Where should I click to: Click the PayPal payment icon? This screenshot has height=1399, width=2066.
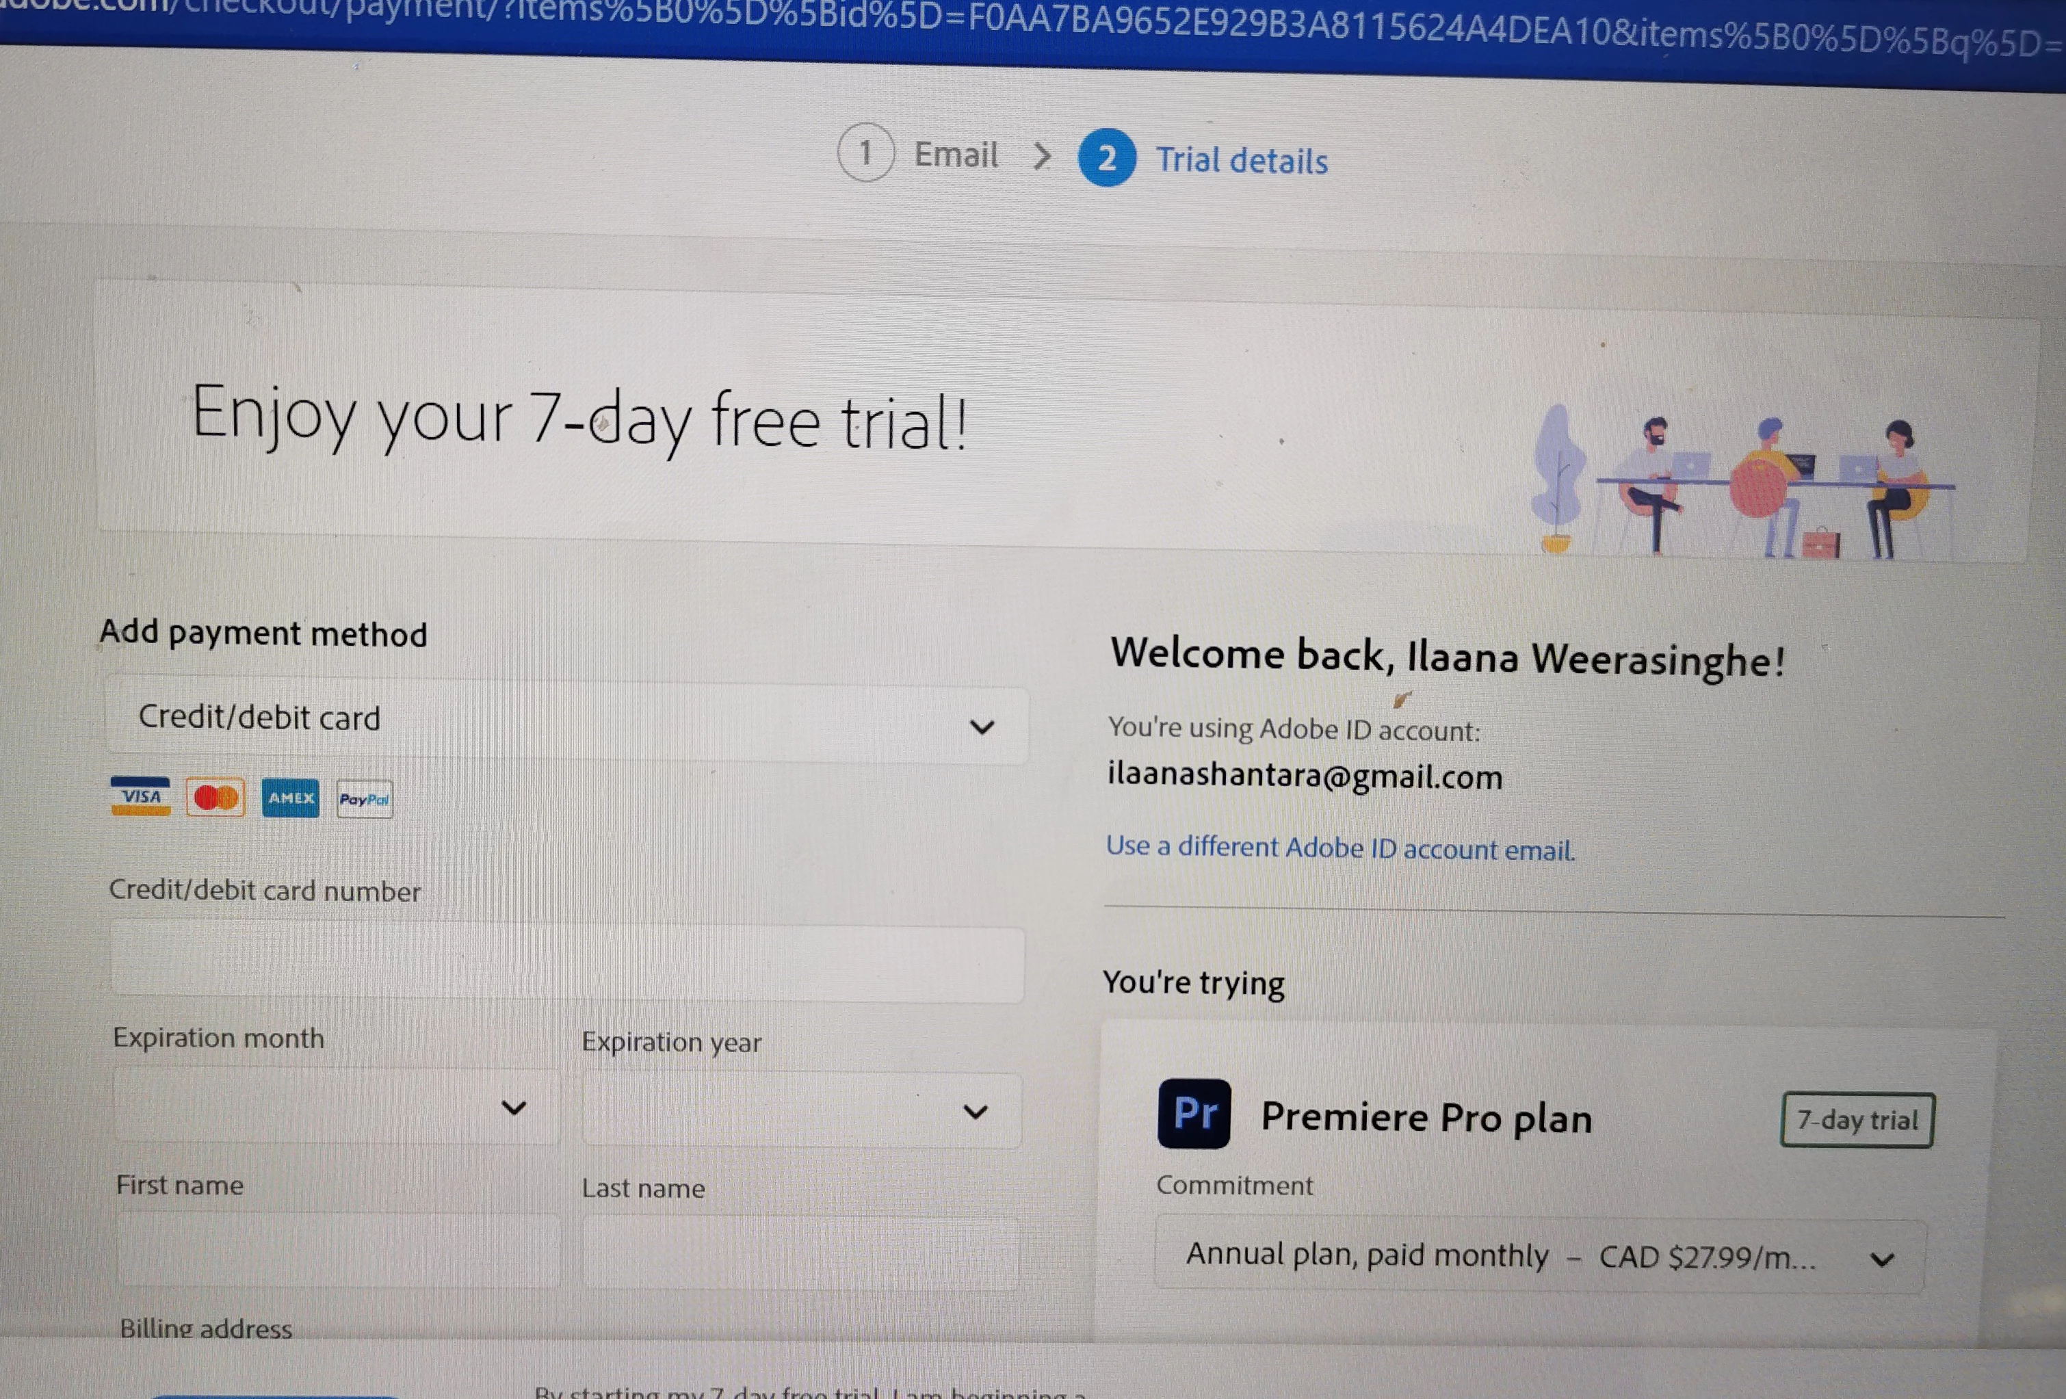tap(364, 799)

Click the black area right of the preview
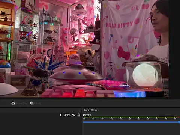tap(174, 49)
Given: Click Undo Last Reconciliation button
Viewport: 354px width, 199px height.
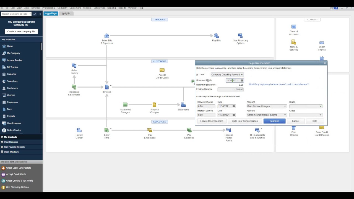Looking at the screenshot, I should [x=244, y=121].
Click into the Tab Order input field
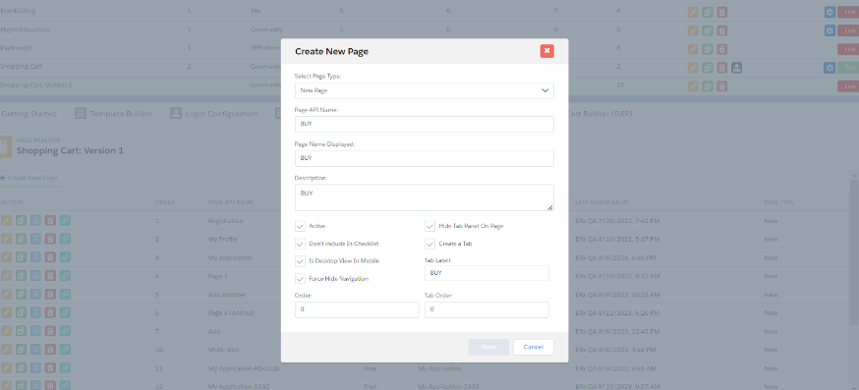The image size is (859, 390). pyautogui.click(x=487, y=309)
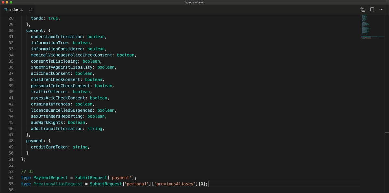The image size is (389, 193).
Task: Click line number 55 in the gutter
Action: [11, 184]
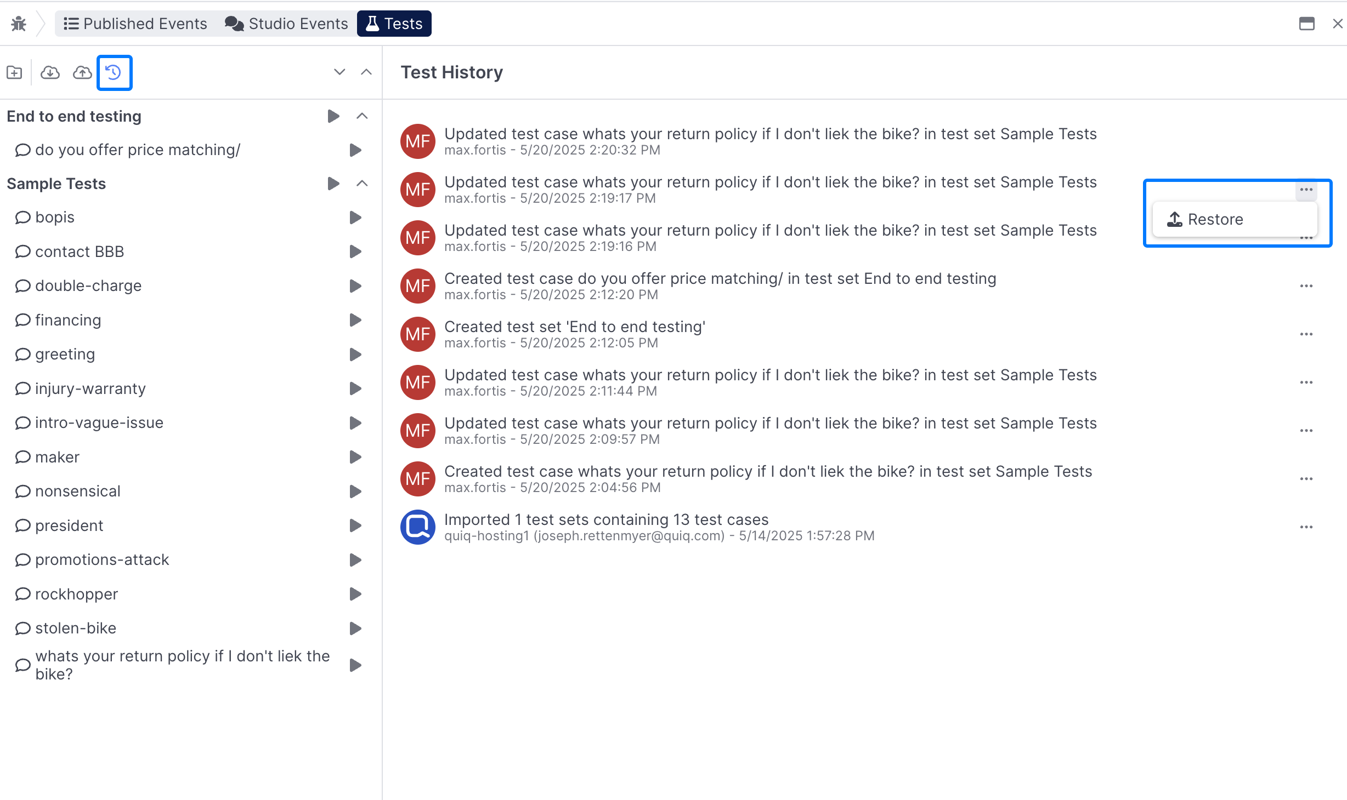Collapse the Sample Tests set

pyautogui.click(x=362, y=184)
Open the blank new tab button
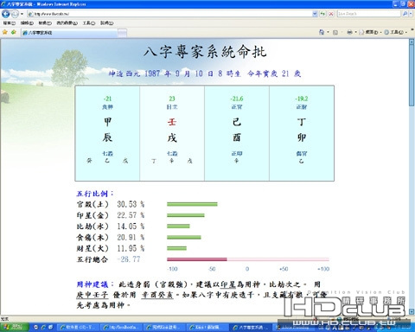The width and height of the screenshot is (415, 332). [x=123, y=33]
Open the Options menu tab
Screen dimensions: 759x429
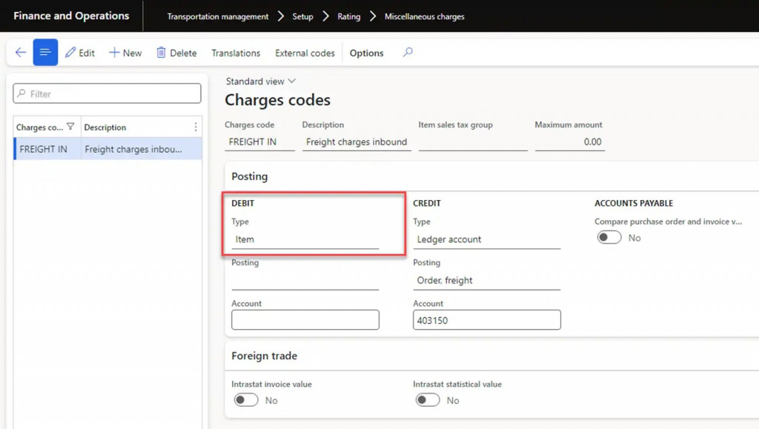[366, 53]
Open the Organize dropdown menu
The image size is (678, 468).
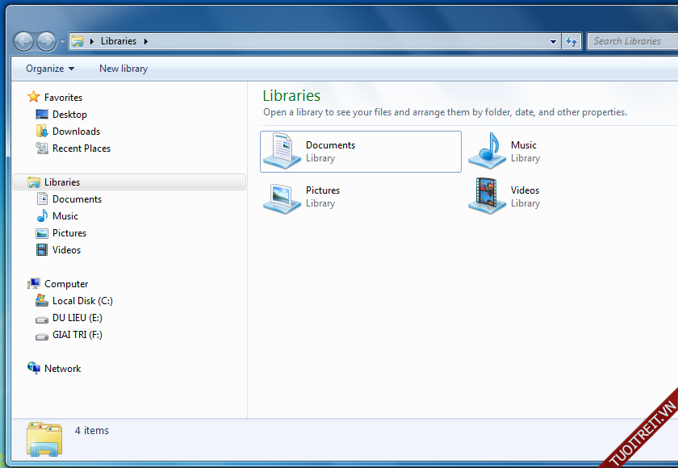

- _Your task_:
Turn the records above into a numbered list with one line per item. Skip the blank lines and leave the pictures out.

- _Answer to this exercise_:
1. Where should I click to: Click the PayPal payment icon? This screenshot has height=1399, width=2066.
2. tap(364, 799)
3. Click the black area right of the preview
4. tap(174, 49)
5. Given: Click Undo Last Reconciliation button
6. Viewport: 354px width, 199px height.
7. Looking at the screenshot, I should [x=244, y=121].
8. Click into the Tab Order input field
9. The image size is (859, 390). pyautogui.click(x=487, y=309)
10. The image size is (389, 193).
11. Task: Click line number 55 in the gutter
12. Action: [11, 184]
13. Collapse the Sample Tests set
14. pyautogui.click(x=362, y=184)
15. Open the blank new tab button
16. The width and height of the screenshot is (415, 332). [x=123, y=33]
17. Open the Options menu tab
18. Screen dimensions: 759x429
19. [366, 53]
20. Open the Organize dropdown menu
21. The image size is (678, 468).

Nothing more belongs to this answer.